§ **WHAT THE TASK ASKS**: From the line containing "Open the product-sitemap.xml link" through the last line of the records below, output every line exactly, both ends included, except the pictures.

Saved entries
↓
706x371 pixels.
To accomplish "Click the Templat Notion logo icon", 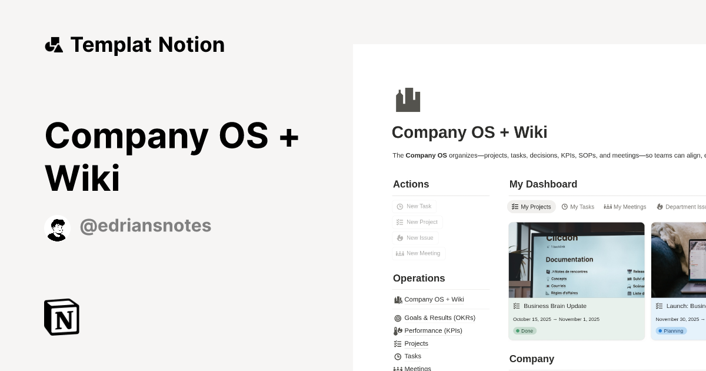I will click(x=54, y=44).
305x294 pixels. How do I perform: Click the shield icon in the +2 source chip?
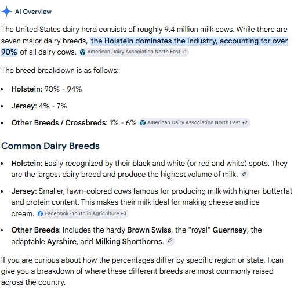click(x=143, y=123)
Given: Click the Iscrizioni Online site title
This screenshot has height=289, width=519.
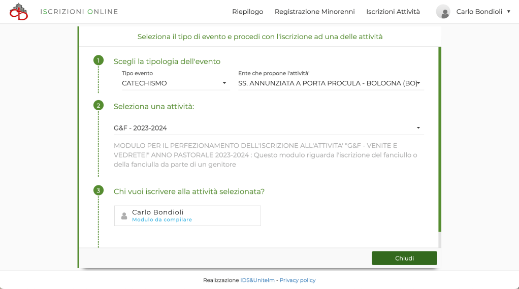Looking at the screenshot, I should [79, 12].
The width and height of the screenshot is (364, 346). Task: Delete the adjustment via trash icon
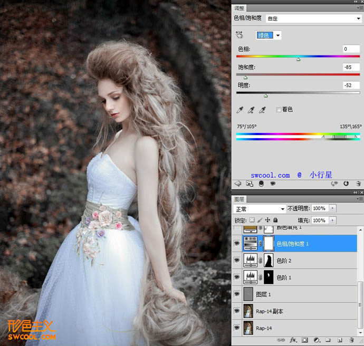358,184
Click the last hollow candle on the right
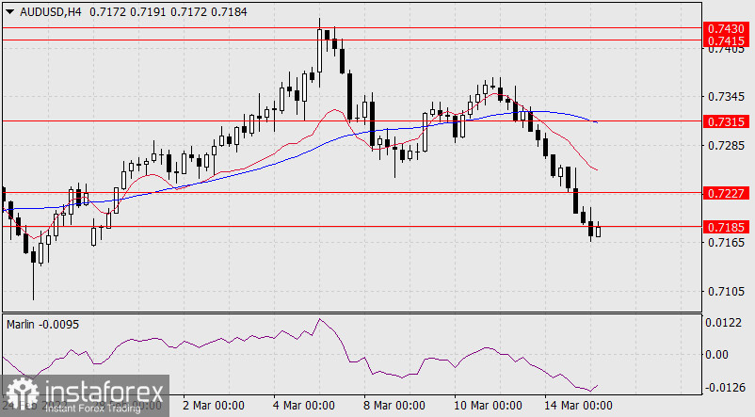This screenshot has width=755, height=417. tap(599, 231)
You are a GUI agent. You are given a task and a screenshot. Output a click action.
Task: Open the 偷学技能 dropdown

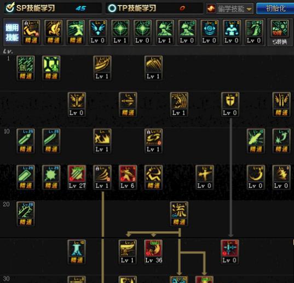230,8
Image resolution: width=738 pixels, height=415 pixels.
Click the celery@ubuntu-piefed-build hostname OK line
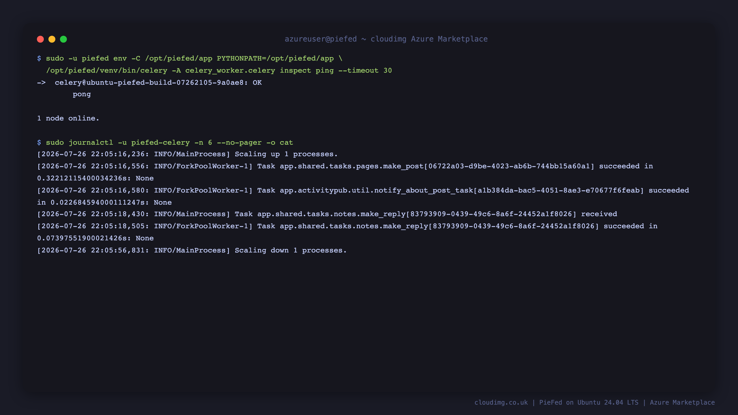[158, 83]
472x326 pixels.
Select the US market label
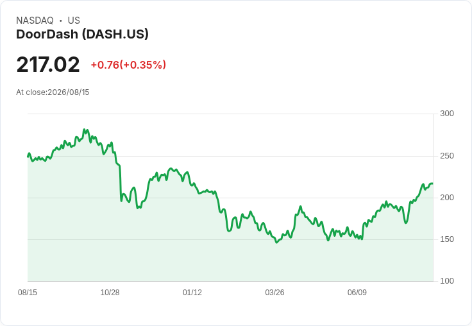(x=74, y=21)
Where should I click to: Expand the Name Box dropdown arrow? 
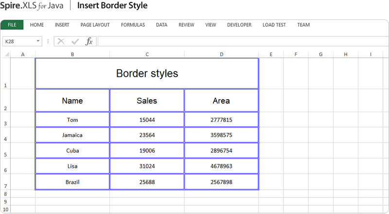click(38, 41)
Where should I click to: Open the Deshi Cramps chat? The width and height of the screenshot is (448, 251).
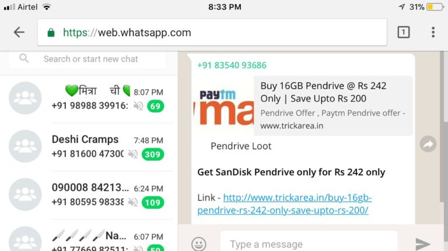[x=89, y=147]
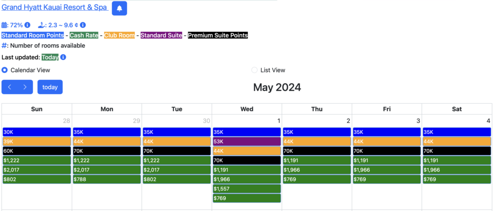Click the hand-holding-money value icon
The image size is (493, 211).
click(x=41, y=25)
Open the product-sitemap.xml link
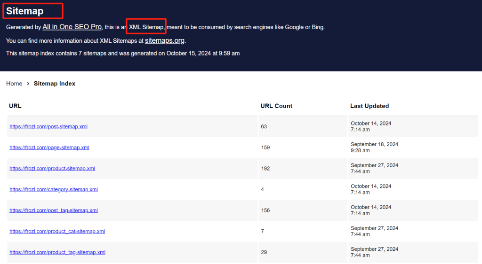 pos(52,168)
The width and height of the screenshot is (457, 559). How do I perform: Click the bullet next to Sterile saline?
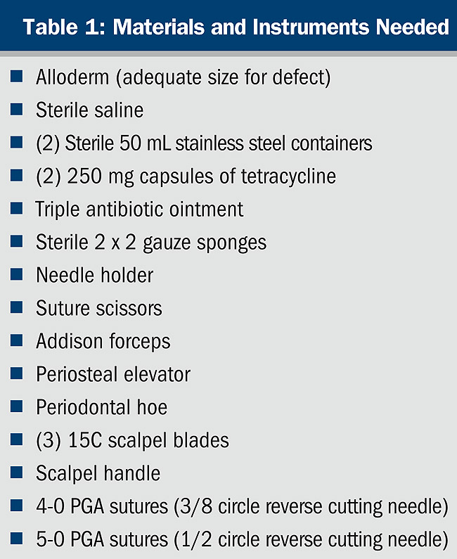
↑
§ **RESULT**:
Open the product-sitemap.xml link
 pos(52,168)
The width and height of the screenshot is (457, 559). How do I perform: Click the bullet next to Sterile saline?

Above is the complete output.